Мисси смело посмотрела отцу в лицо:
— Я рассказывала этим человеческим существам, что у них есть определенные права.
— Какие еще права?
— Вот видишь?! — воскликнула она. — Из-за тебя у этих людей нет прав, но настало время им требовать того, что принадлежит им от рождения.
Стиснув зубы так, что скулы его побелели, Джон повернулся к неграм.
— Айзек, — неожиданно мягко обратился он к старому негру, — извините меня за выходку моей дочери. Вы все можете идти.

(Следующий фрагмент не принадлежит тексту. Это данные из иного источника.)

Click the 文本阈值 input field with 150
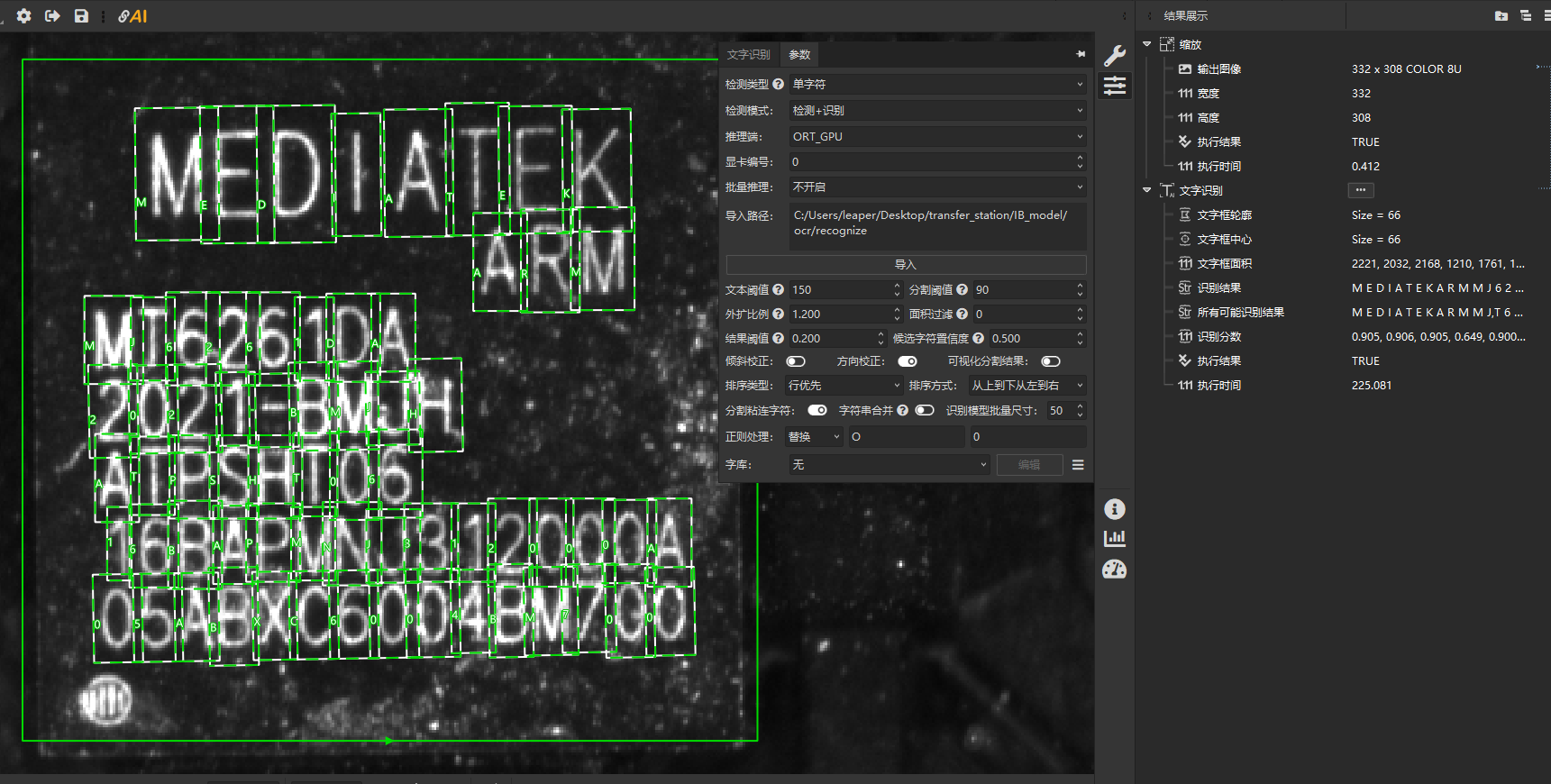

Рабы поднялись и быстро вышли из сарая, о чем-то тихо переговариваясь и покачивая головами.
Джон повернулся к Дульси:
— Ты тоже можешь идти.
— Да, хозяин, — ответила служанка, бросила плакат на стол и убежала.
Когда она скрылась за дверью, Джон наставил на Мисси указательный палец и раздраженно произнес:
— Дочь, я стал свидетелем постыдного, предательского поступка! Черт побери, неужели ты так и не научишься вести себя, как подобает молодой леди?
— Не надо опять талдычить о том, что мне следует делать, папа! — воскликнула Мисси и тяжело вздохнула. — Кроме того, я прекрасно понимаю, что вела себя сейчас как полная кретинка.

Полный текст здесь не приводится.